**Problem requirements**
Rewrite the lines that begin at the line containing "You are a GUI" and run through the end of the lines, replacing "calendar strip" with "date row" and leaving everything else unchanged. Leave the pictures out of your answer.

**Data provided**
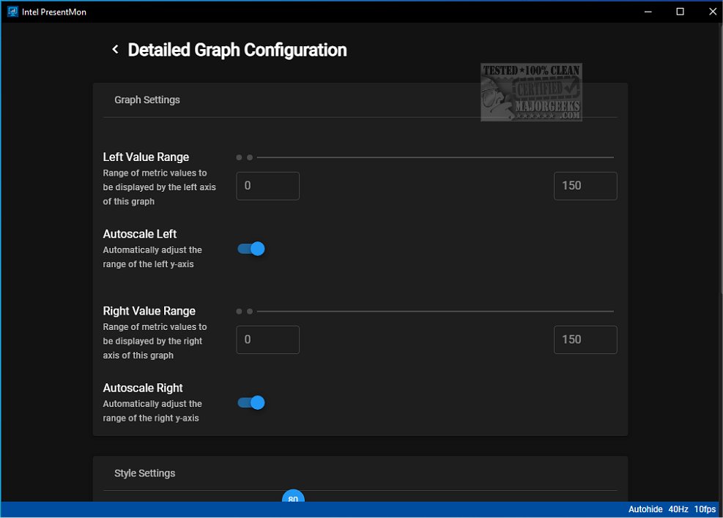Click the 10fps readout in status bar
723x518 pixels.
705,509
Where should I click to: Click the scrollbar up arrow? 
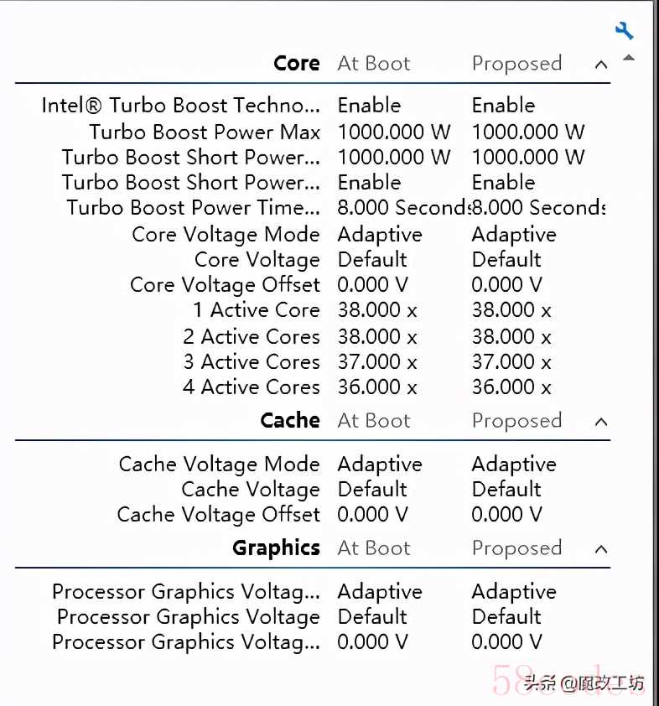pyautogui.click(x=629, y=58)
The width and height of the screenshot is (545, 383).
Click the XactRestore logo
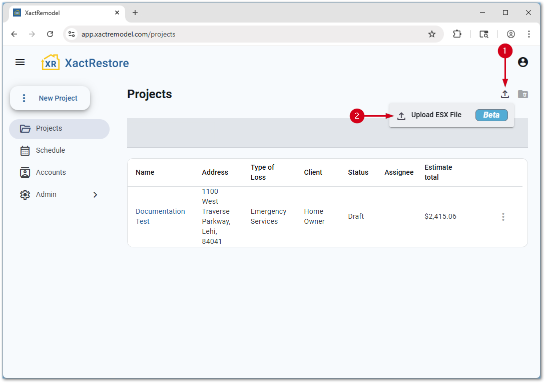[85, 63]
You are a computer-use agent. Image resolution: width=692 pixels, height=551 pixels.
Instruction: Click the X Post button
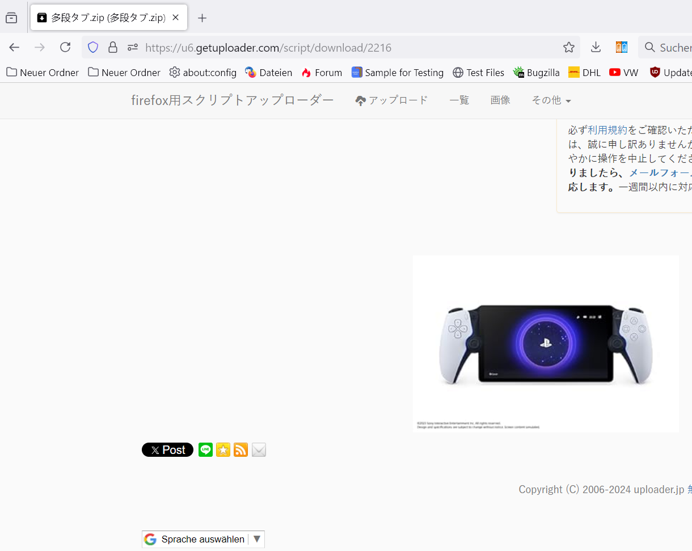pos(167,450)
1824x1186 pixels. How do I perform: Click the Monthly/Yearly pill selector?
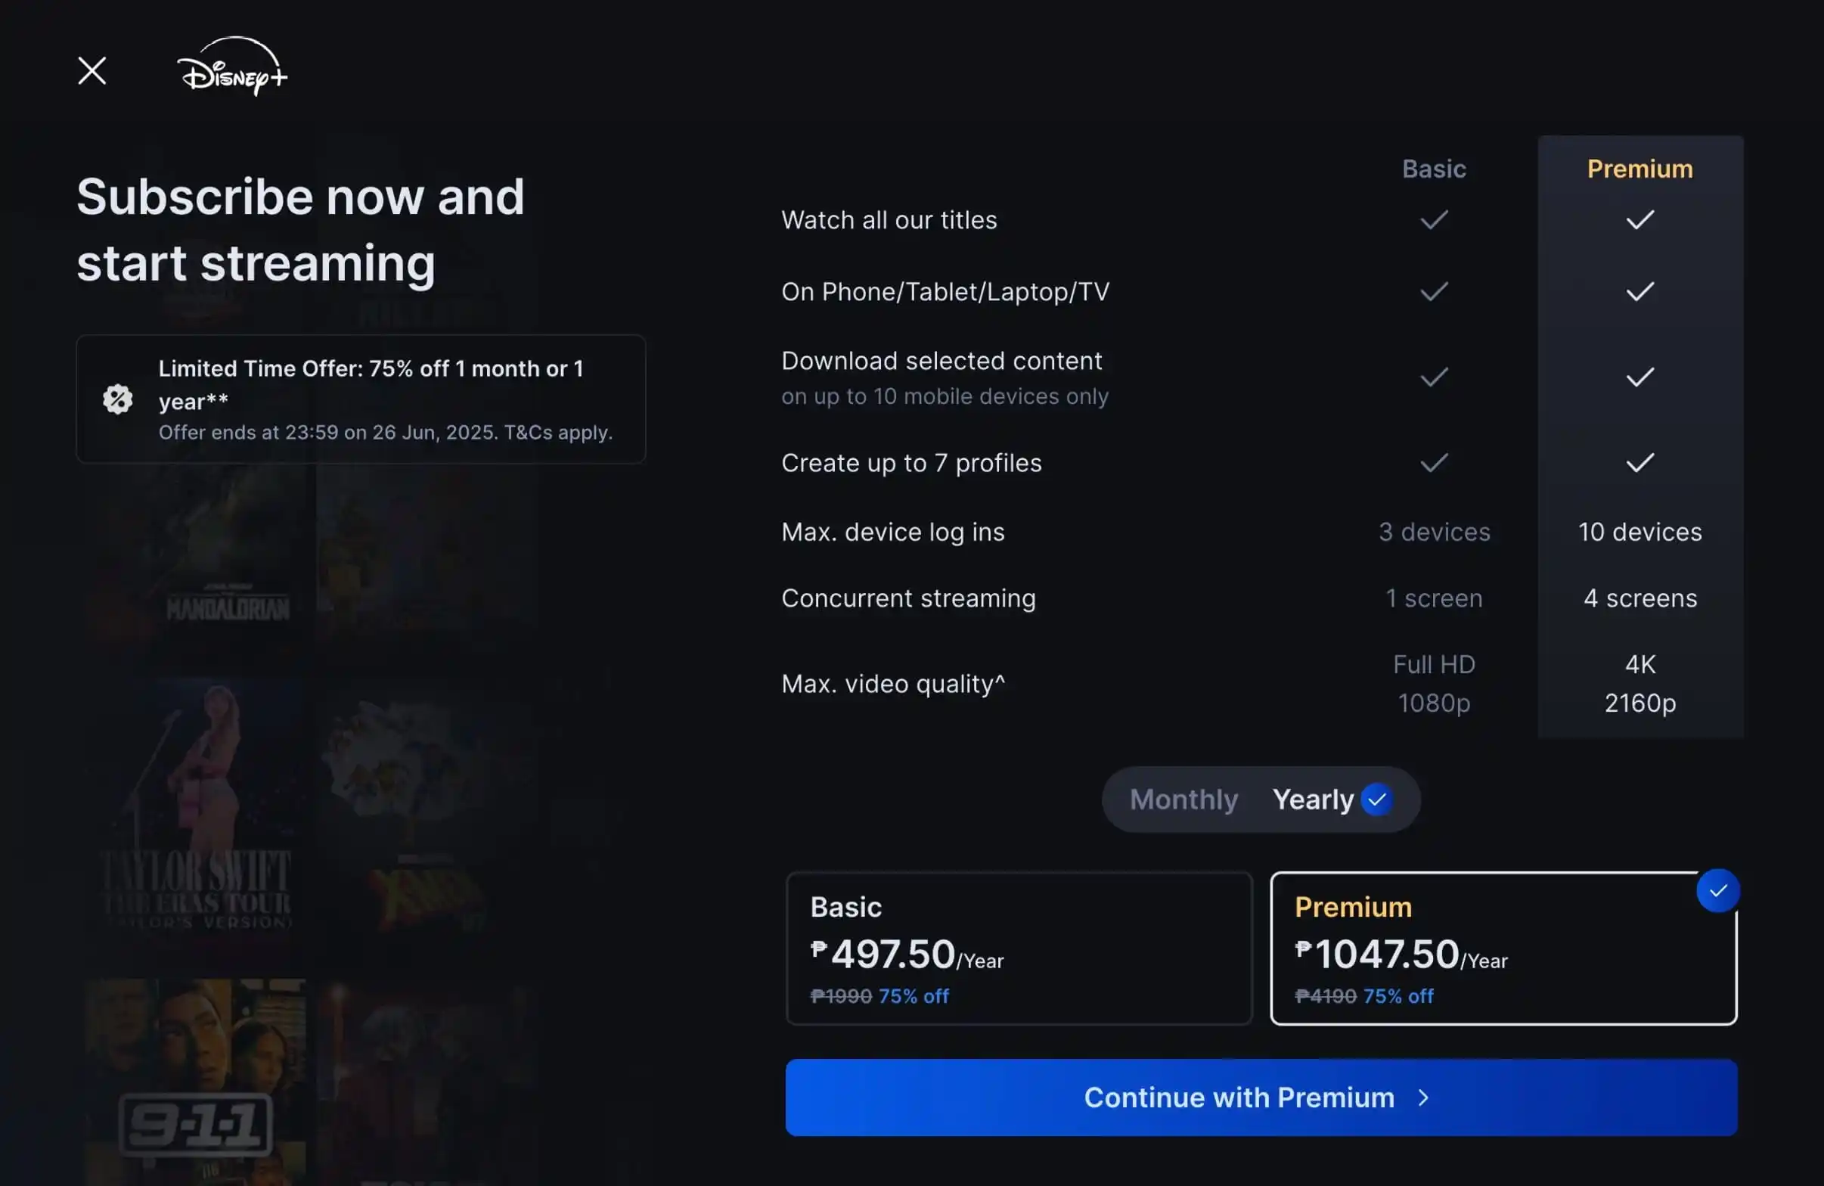(1261, 799)
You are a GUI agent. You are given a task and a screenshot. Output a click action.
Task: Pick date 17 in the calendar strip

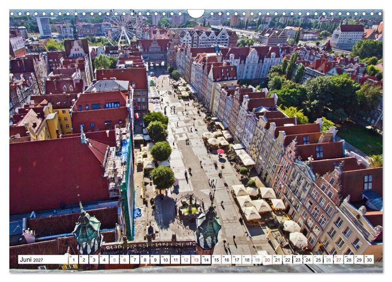237,260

**Exercise answer**
You are a GUI agent. You are given a task and a screenshot. Output a click action.
Task: Pick date 17 in the date row

237,260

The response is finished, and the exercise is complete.